Periods of technological disruption are fraught with existential uncertainty. When the blacksmith Hephaestus of Homeric myth forged his automatons and directed them to produce weapons for the Olympian gods, it was symbolic of a 3,000-year-old worry that the human worker would, imminently, be replaced. Labor automation has always been a polarizing subject, approached alternately with hushed caution and with a tendency to rant and rave, to smash and rend.
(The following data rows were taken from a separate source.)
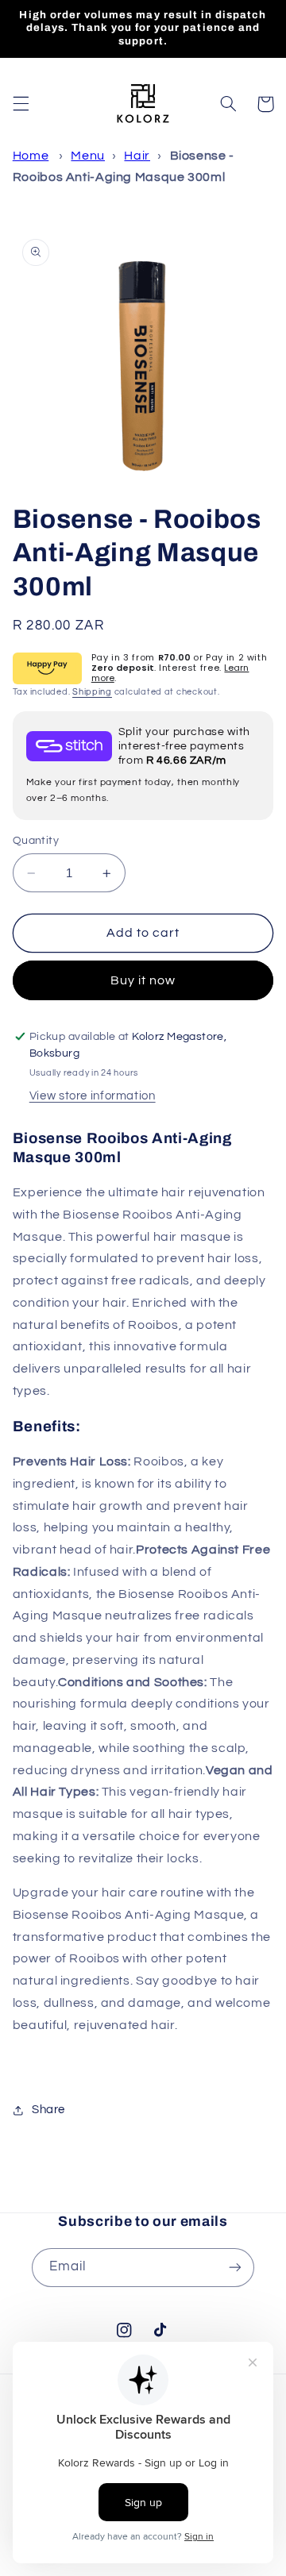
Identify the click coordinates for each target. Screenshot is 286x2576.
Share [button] (48, 2110)
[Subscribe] (235, 2267)
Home (31, 155)
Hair (137, 155)
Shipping (92, 691)
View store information (92, 1096)
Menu (88, 155)
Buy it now (143, 980)
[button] (20, 104)
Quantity (36, 840)
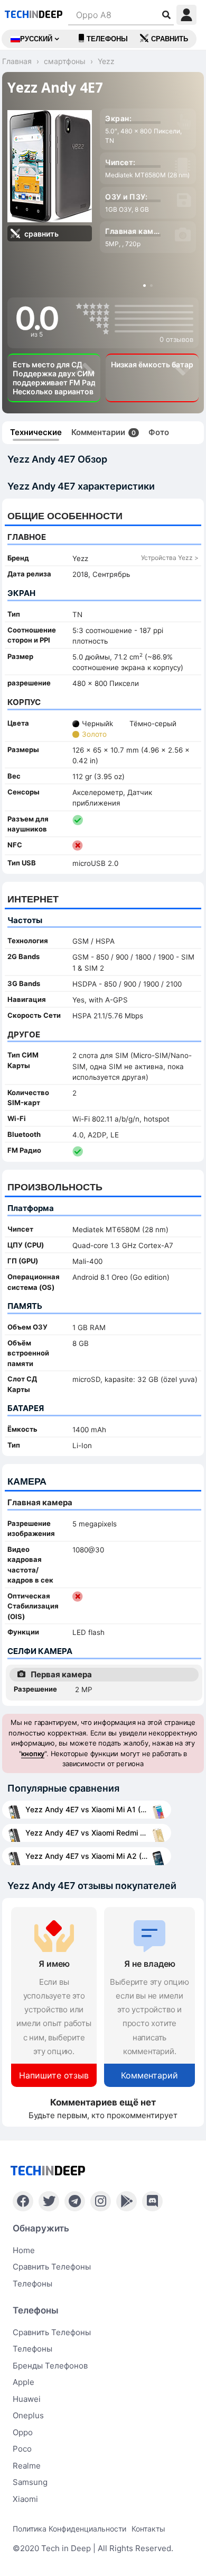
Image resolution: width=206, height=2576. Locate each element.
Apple (23, 2382)
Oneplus (28, 2415)
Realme (27, 2466)
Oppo (23, 2432)
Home (24, 2250)
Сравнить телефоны (52, 2267)
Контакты (148, 2528)
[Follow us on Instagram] (100, 2201)
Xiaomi (25, 2499)
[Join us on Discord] (152, 2201)
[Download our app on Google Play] (126, 2201)
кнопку (32, 1753)
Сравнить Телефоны (52, 2332)
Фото (158, 432)
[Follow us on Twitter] (49, 2201)
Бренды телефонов (50, 2366)
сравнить (169, 38)
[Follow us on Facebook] (23, 2201)
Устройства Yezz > (170, 558)
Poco (22, 2449)
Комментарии (103, 432)
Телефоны (107, 38)
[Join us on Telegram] (74, 2201)
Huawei (27, 2399)
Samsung (30, 2482)
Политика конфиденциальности (69, 2528)
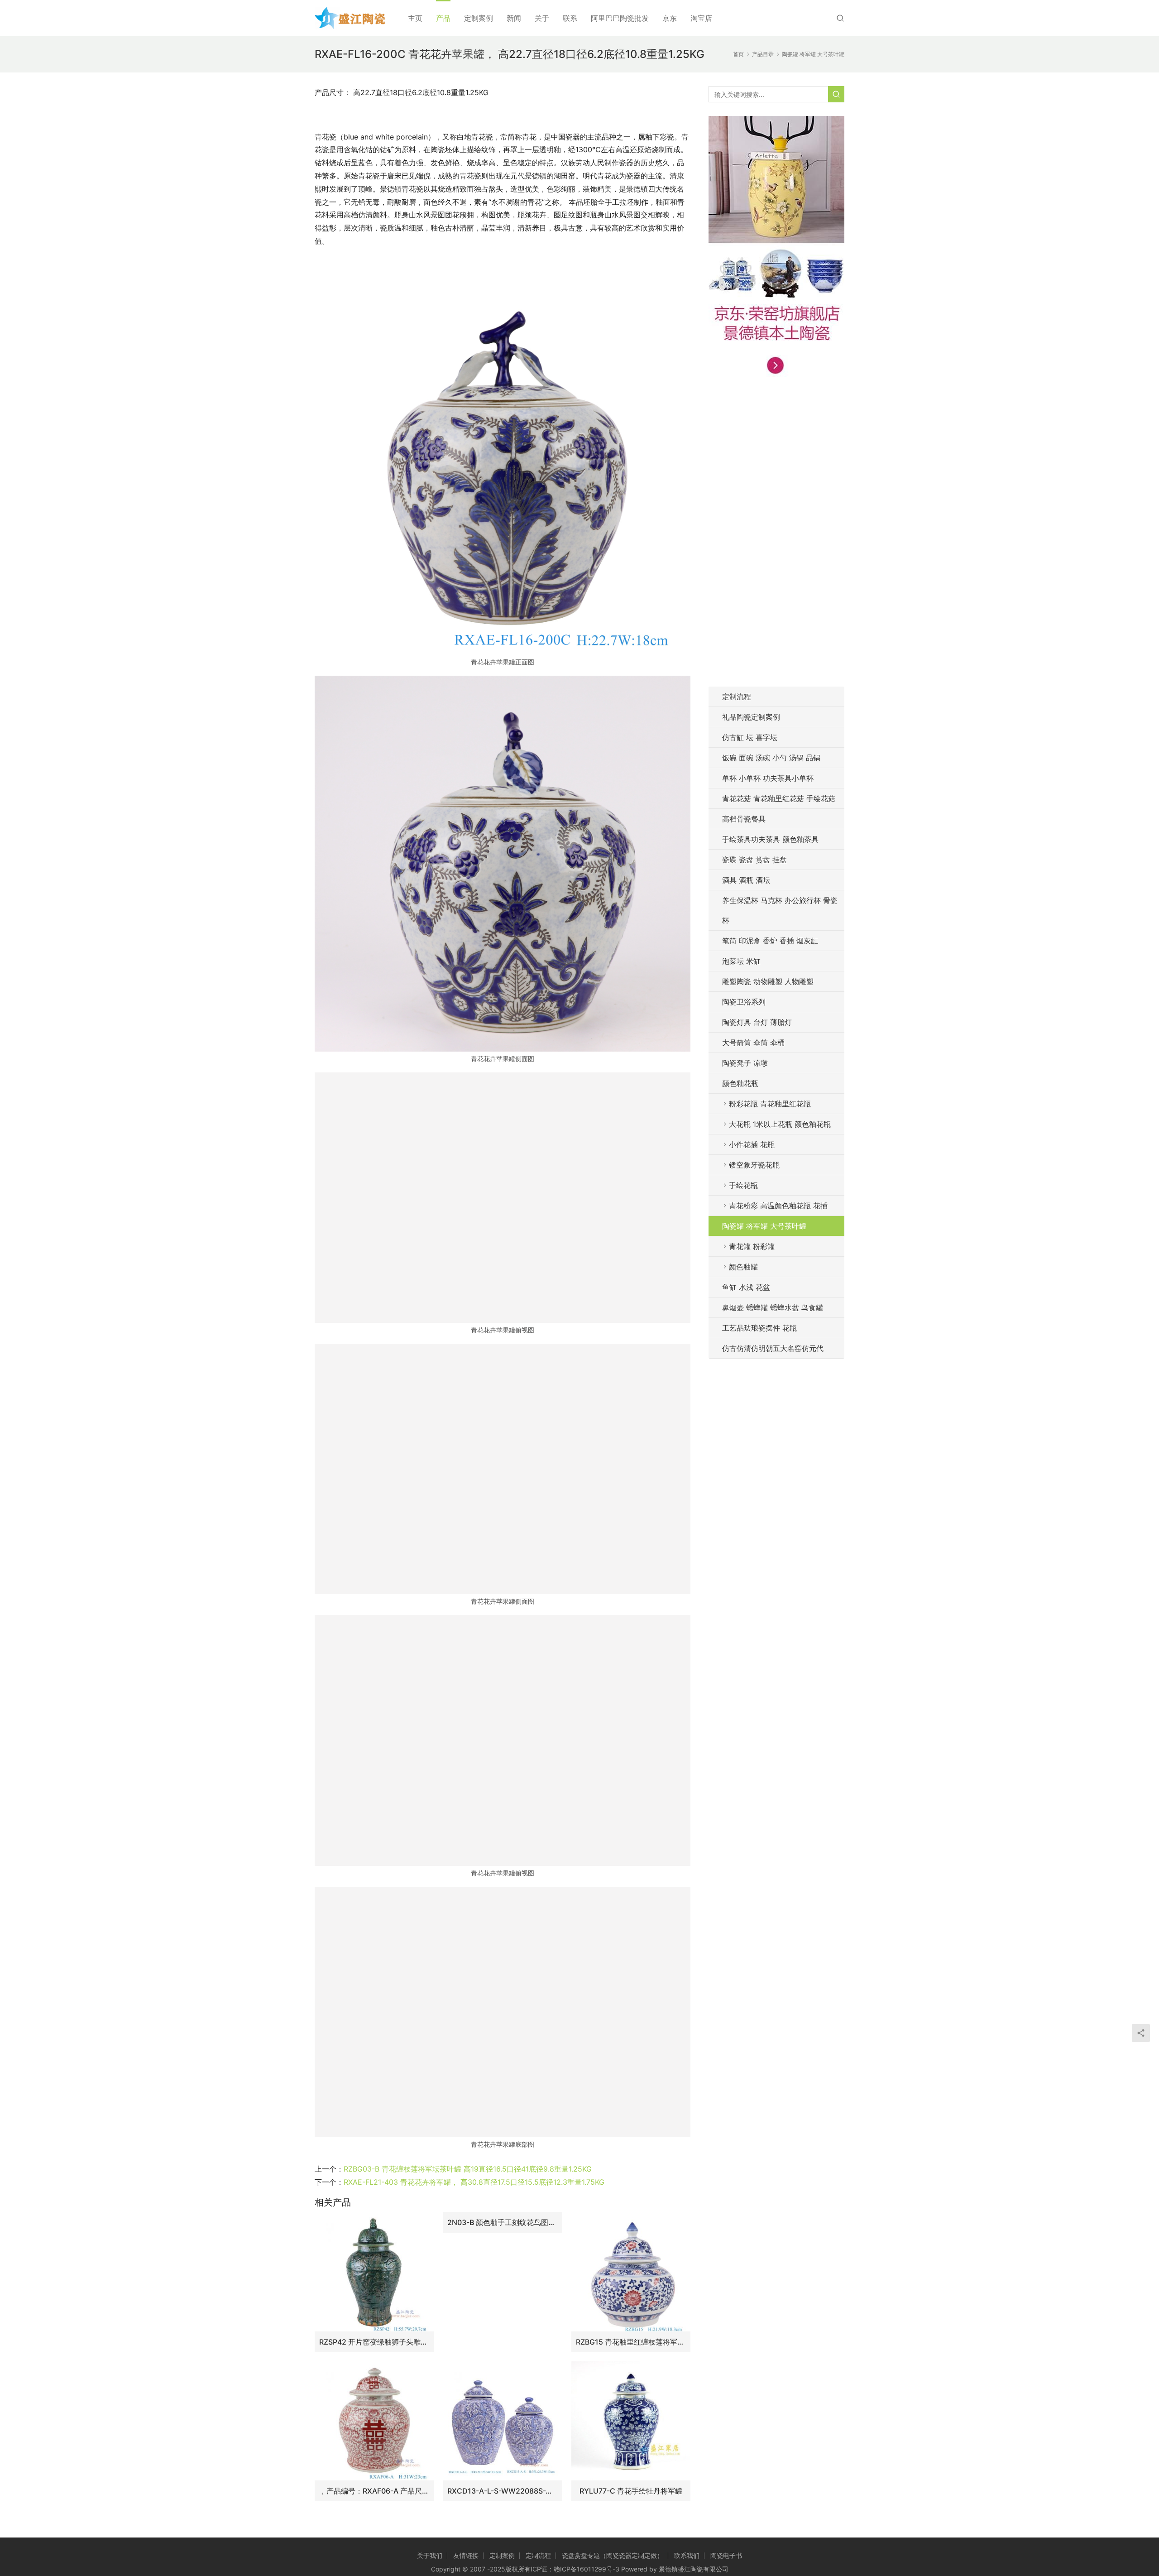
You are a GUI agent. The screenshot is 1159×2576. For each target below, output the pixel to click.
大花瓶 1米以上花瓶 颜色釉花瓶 (780, 1124)
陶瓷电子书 (726, 2555)
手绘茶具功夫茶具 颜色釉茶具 (770, 839)
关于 (542, 18)
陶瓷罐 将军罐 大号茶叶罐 (764, 1225)
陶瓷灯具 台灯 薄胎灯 (757, 1022)
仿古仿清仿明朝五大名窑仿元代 (773, 1348)
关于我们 (429, 2555)
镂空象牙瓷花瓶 (754, 1164)
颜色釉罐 (743, 1266)
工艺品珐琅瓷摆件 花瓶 (759, 1327)
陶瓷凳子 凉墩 (745, 1062)
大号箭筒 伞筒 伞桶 (753, 1042)
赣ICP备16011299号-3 (586, 2569)
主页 (415, 18)
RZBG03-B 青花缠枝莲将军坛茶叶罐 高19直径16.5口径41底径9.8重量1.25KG (468, 2168)
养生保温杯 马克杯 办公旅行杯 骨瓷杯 (780, 910)
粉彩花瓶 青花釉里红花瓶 (770, 1103)
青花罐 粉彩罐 (752, 1246)
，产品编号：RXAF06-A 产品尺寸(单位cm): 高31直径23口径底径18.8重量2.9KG (374, 2490)
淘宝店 (701, 18)
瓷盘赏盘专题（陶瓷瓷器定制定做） (612, 2555)
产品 (443, 18)
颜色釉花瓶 (740, 1083)
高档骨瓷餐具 (744, 818)
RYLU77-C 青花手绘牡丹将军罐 (631, 2490)
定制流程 (736, 696)
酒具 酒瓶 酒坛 (746, 879)
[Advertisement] (776, 537)
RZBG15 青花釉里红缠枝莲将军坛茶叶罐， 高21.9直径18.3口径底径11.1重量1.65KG (631, 2341)
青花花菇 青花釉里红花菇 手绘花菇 (778, 798)
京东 (669, 18)
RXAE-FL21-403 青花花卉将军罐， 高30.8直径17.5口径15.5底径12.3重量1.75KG (474, 2182)
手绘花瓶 (743, 1185)
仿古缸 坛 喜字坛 (749, 737)
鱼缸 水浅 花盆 (746, 1287)
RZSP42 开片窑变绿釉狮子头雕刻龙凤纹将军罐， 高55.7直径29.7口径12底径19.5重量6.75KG (374, 2341)
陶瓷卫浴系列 (744, 1001)
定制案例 (478, 18)
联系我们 (686, 2555)
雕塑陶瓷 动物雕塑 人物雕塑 (768, 981)
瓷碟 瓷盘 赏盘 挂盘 (754, 859)
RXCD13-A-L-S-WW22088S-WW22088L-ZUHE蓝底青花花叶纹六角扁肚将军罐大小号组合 (502, 2490)
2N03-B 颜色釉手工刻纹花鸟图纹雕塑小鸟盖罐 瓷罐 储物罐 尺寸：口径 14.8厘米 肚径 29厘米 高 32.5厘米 (502, 2222)
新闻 (514, 18)
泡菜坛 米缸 (741, 961)
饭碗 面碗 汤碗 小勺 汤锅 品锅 (771, 757)
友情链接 (466, 2555)
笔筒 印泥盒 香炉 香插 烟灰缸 (770, 940)
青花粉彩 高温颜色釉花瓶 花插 (778, 1205)
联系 (570, 18)
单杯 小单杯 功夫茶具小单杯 (768, 778)
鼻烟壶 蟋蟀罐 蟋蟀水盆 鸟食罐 (772, 1307)
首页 (738, 54)
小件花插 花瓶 (752, 1144)
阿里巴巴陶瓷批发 (620, 18)
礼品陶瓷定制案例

Although the godfather of machine tools—the lathe—came into widespread use by the 13th century, automation did not begin in earnest until the dawn of the Industrial Revolution. Advances in milling technology allowed the first continuous rolling of paper and sheet metal with minimal human interference. Later innovations in textile manufacturing presented the Luddites with their impending Armageddon, and they exacted futile vengeance on the mechanized surrogates of their human supervisors. As the tractor replaced the horse-drawn plow and the car cashiered the coach-andfour, thousands of the heirs of Hephaestus were suddenly jobless. As demand in more modern, consumer-driven industries outstripped the capacity of available labor to fulfill it, automation crept or blundered into those industries. And yet, human labor continued on. Moreover, some futurists predicted a 20-hour work-week (note: be wary of those who claim that job title). With an ever-greater workload (alas), labor continued robustly into arenas thought safe from automation in which educations are highly intensive and skill sets are highly specialized—laboratory science, for example.
The mill, the mechanized assembly line, and even the computer are at odds with the concept that scientific inquiry can be automated. The gathering of observations that form the basis of inductive principles upon which hypotheses are built is necessarily a sensory process, poorly adaptable to circuitry. Although most hypotheses are more realistically ex post facto rationalizations, the computational power of minds in collaboration would still seem to boggle the capabilities of silicon and wire. But perhaps we are arrogant in our specialization, thinking that we can’t or shouldn’t outsource our discoveries to machines. Rather, while we hold the processes of observation and hypothesis with the grip of the righteous, automation has clearly enabled and improved experimentation for many years and continues to do so in ways ever more significant.
Fundamentally, automation in experimentation is an adaptive response to throughput. Secondarily, research science suffers from a noted crisis in reproducibility. With the rapid progression of the quantity and quality of genomics (and other -omics) data through continually evolving next-generation sequencing platforms, throughput has accelerated exponentially. Now, normal human capabilities cannot handle the hands-on workload, and human interference can skew results unacceptably. Similarly, robotics commonly substitutes for human hands whenever possible in deposition of reagents for high-throughput screening studies and for sensitive PCR-driven characterizations of polymorphisms in rare and important cancer cell types. Because of expense, expertise, and convenience, we delegate much of this type of work to dedicated core facilities. However, as costs decrease through innovation and common use, as journals more frequently require in-depth analyses of metadata, and as constrictions in budgets and laboratory space result in streamlined staffing solutions, automation will increasingly move to the individual bench.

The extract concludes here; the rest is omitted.